## TASK STATEMENT
Each line from the one containing "Task: Collapse the Color section chevron" to the end of the data must be copied exactly, the first and last included; no other lines and no pictures belong in the copy.

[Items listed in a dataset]
★ ★ ★ ★ ★

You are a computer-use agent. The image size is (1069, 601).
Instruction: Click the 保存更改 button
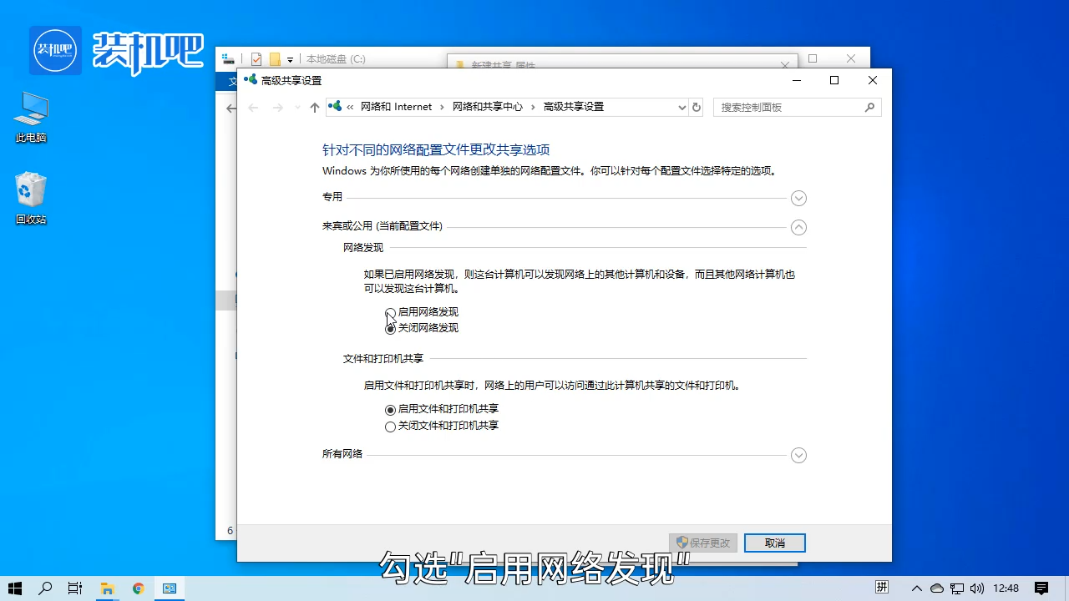point(702,543)
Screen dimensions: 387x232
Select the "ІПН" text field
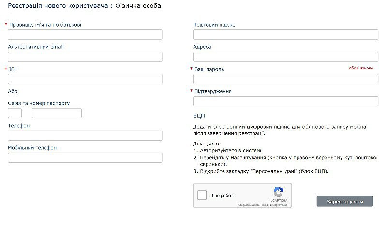tap(85, 79)
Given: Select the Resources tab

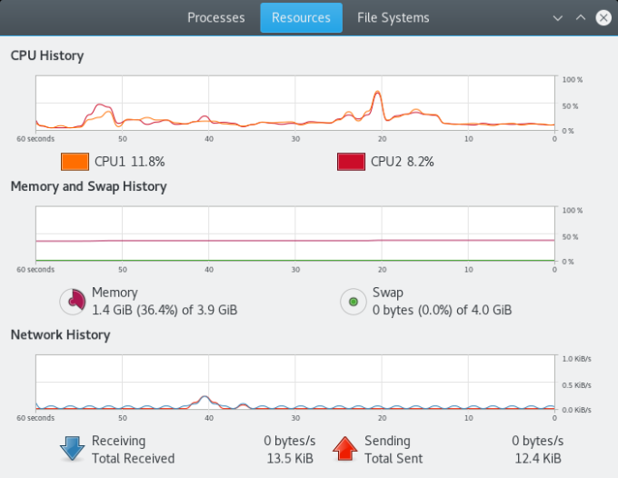Looking at the screenshot, I should point(301,17).
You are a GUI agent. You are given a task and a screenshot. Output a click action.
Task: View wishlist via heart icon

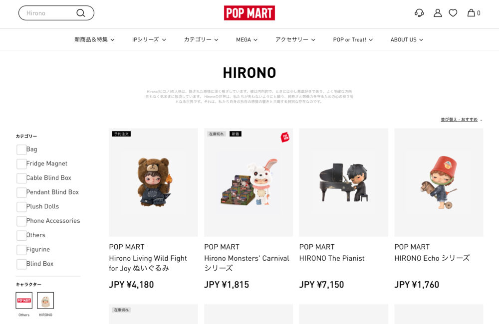tap(453, 13)
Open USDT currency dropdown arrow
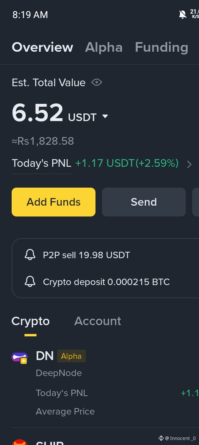The height and width of the screenshot is (445, 199). pos(105,116)
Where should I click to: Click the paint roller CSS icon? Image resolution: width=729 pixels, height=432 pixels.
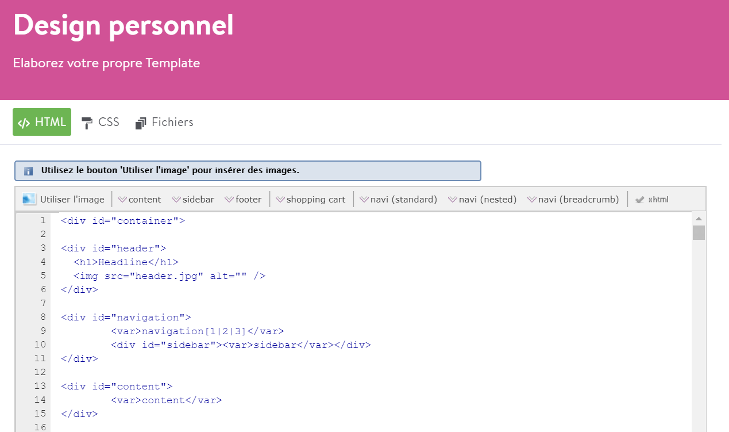pos(87,123)
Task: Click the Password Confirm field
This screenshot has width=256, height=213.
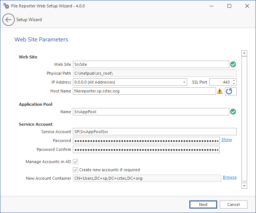Action: click(146, 149)
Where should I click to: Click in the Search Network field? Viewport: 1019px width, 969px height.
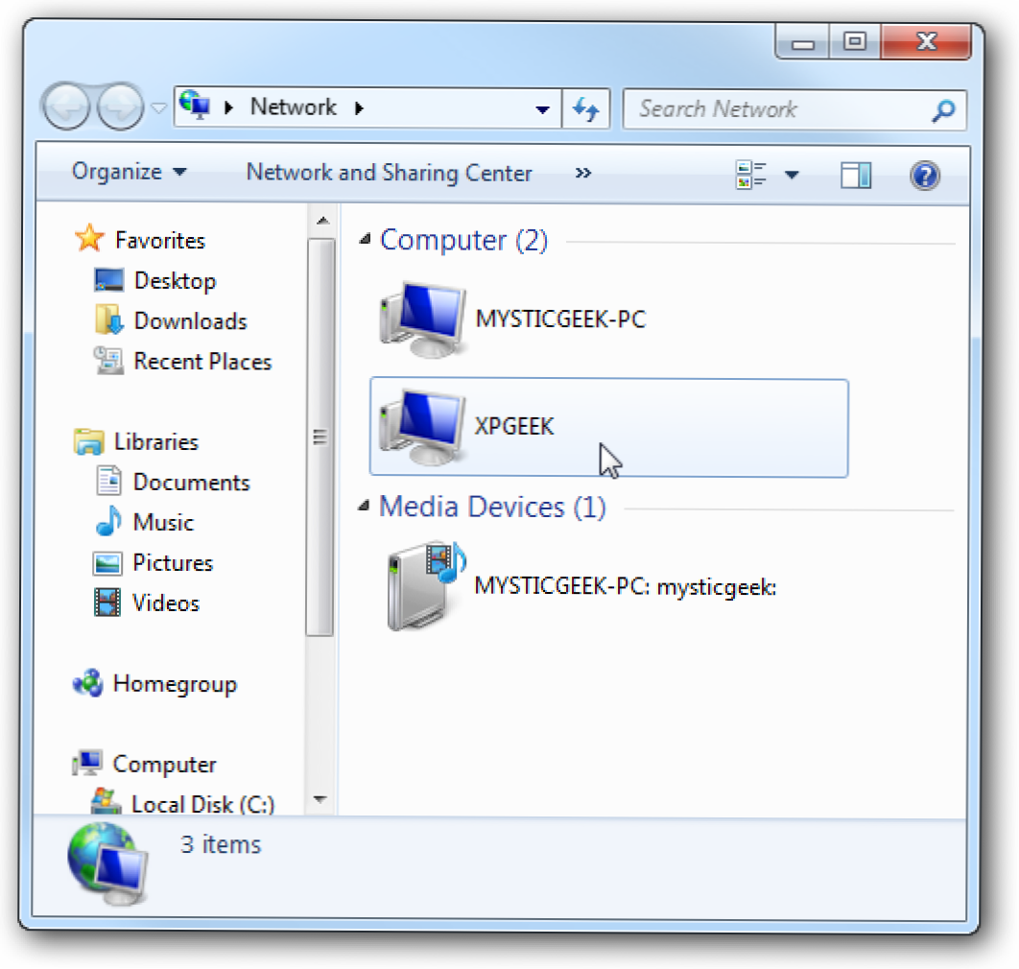(x=777, y=109)
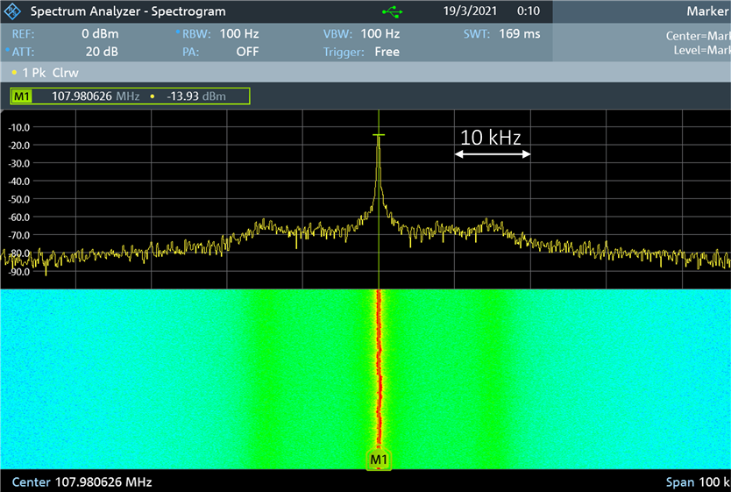Open the Spectrum Analyzer - Spectrogram mode title

point(128,11)
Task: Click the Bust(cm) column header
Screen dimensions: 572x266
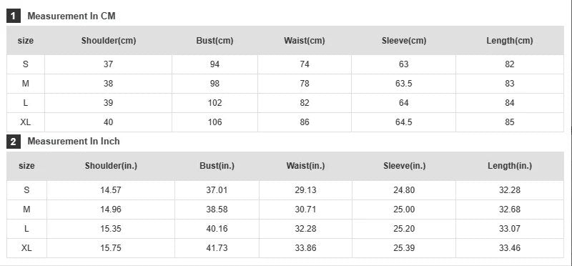Action: 215,41
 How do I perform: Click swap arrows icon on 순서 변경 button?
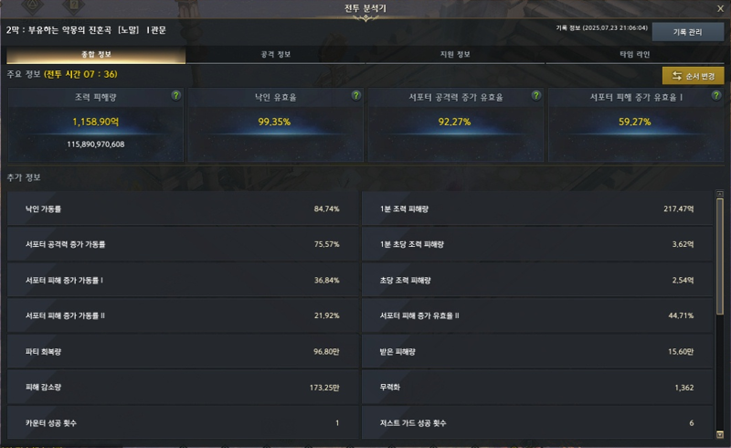pyautogui.click(x=676, y=76)

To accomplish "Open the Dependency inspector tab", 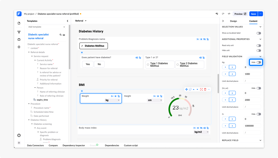I will 74,145.
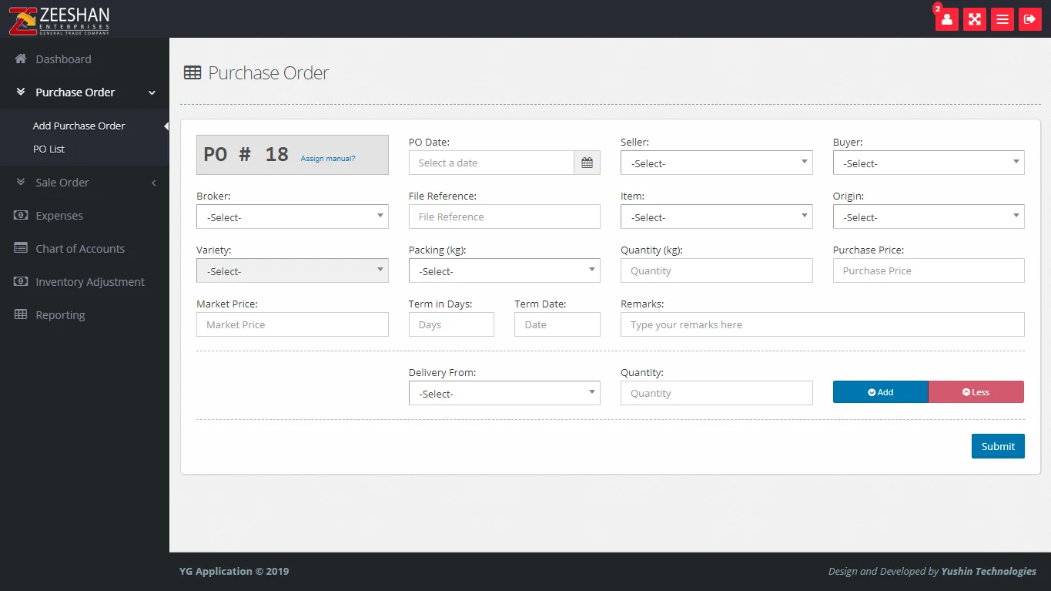Click the Assign manual? link

328,159
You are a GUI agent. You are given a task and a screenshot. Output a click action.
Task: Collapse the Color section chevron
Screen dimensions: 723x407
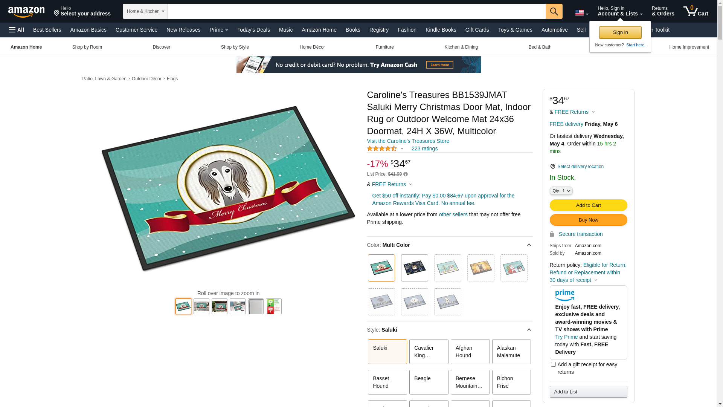pos(529,245)
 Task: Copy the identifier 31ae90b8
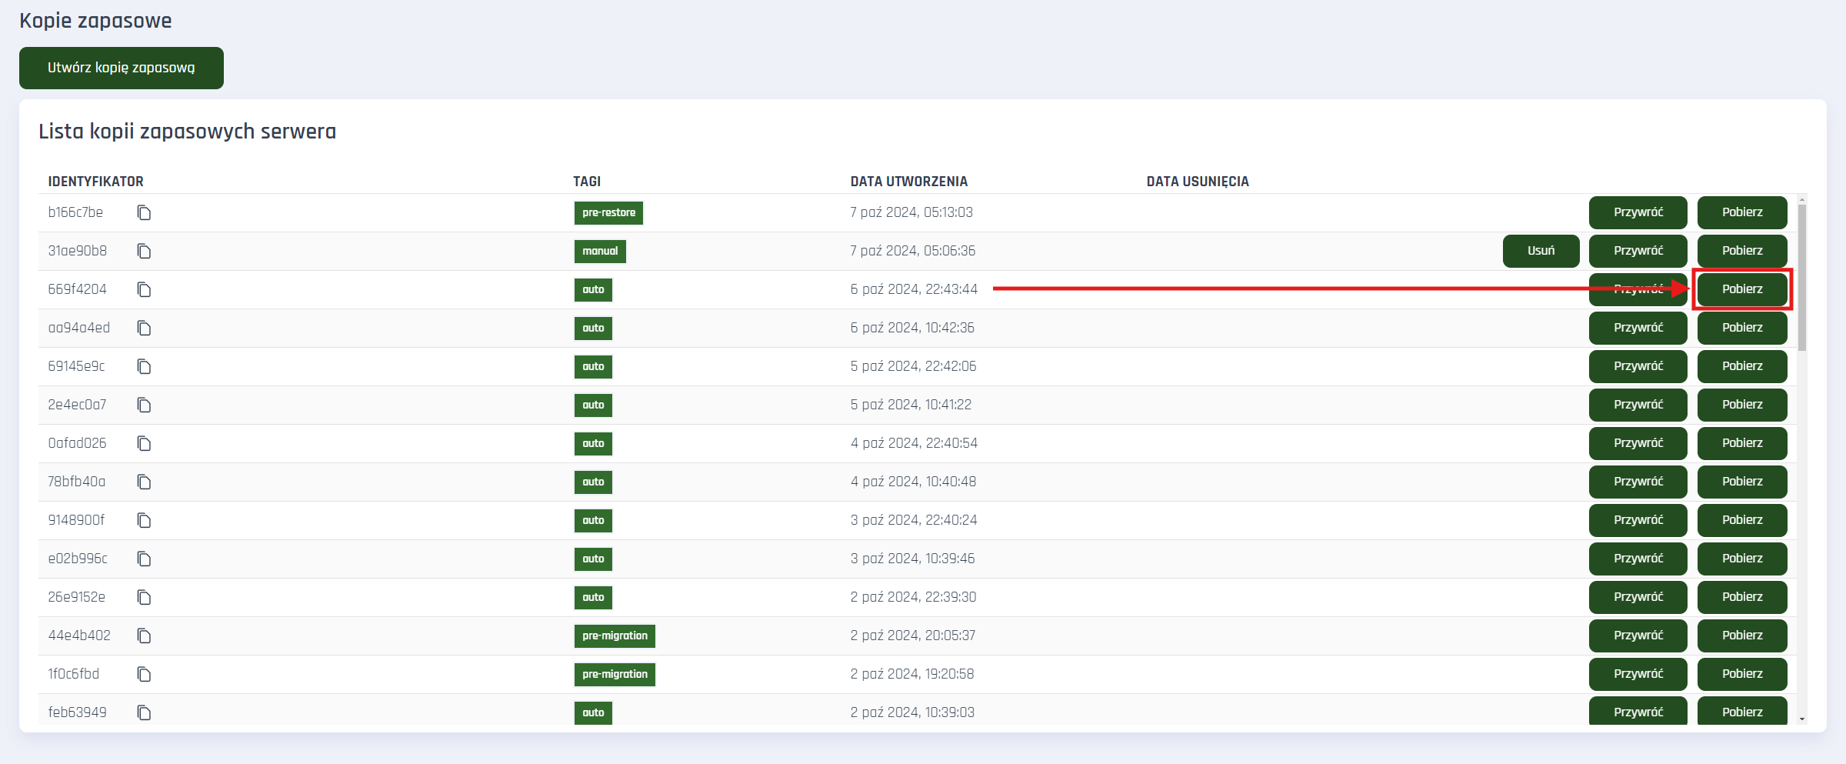coord(144,251)
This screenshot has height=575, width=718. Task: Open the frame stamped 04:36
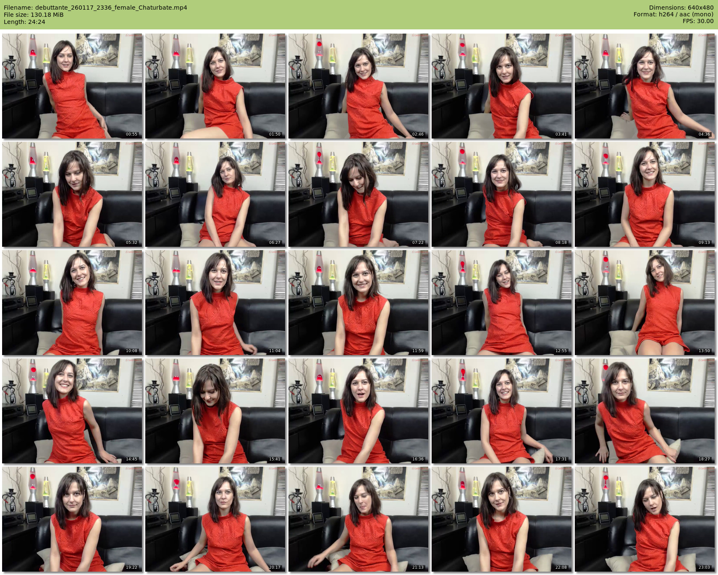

★ ★ ★ ★ ★

## EXERCISE RESPONSE
Task: Collapse the Color section chevron
Screen dimensions: 723x407
pos(529,245)
 Task: Copy the identifier 31ae90b8
coord(144,251)
This screenshot has height=575, width=718. Task: Open the frame stamped 04:36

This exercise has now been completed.